18.6.08



Uma coisa que sempre me incomodou no tempo que eu tinha coisas pra ler pra faculdade ou pra escola é como essas coisas interrompiam minha trajetória natural de leituras. Atualmente eu não tenho nada atrapalhando esse fluxo, e tudo parece se encaminhar para que eu leia Byron.

Fiz o trabalho sobre Álvares de Azevedo e tinha a intenção de ler Byron para fazê-lo, mas decidi que o trabalho era picareta demais para tanto esforço, fiz em dois dias, sem ler quase nada (o professor disse que devolveria ontem os trabalhos, mas eu não fui na aula para conferir).

Daí no curso do João Bernardo sobre fascismo, quando ele falava que "o fascismo é o romantismo da política" (por causa do elogio da morte, do culto às ruínas, etc), uma hora ele citou uma declaração do Hitler e falou "mas isso é o puro Byron".

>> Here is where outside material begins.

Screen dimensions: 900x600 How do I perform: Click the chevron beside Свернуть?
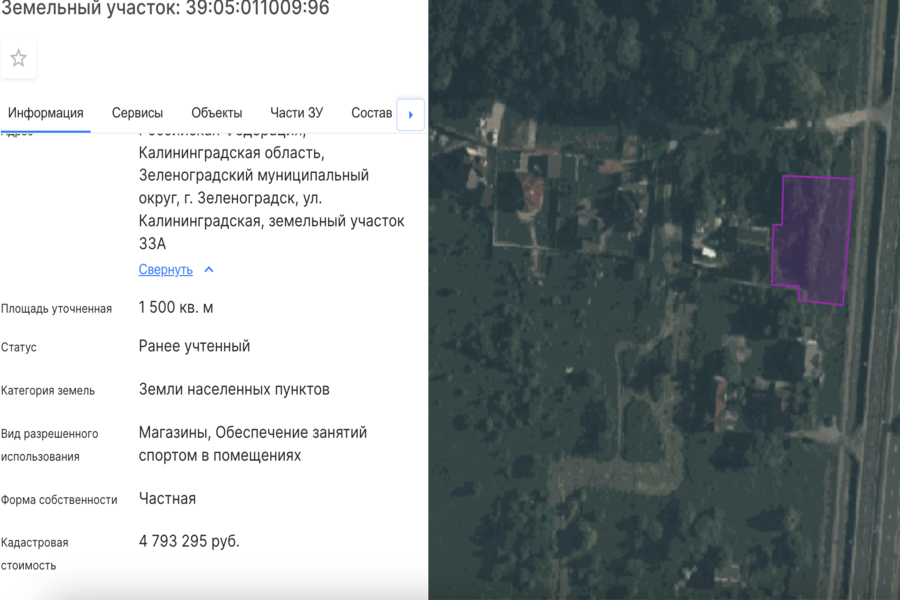209,270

Anteontem, li o Desonra, do J.M. Coetzee (escritor sul-africano, ganhador do Nobel), e o personagem principal é um estudioso de Byron, que pretende escrever uma ópera sobre o fim da vida dele, sobre seus anos passados na Itália, ao lado de uma mulher chamada Teresa, que ele levou ao adultério e que se apaixonou por ele perdidamente, e que ele pegou até ficar de saco cheio e ir pra Grécia morrer.

Todos os caminhos levam ao Byron.

Encomendei uma seleção de poemas dele pelo Estante Virtual, vou buscar daqui a pouco, gastar R$18 que não tenho.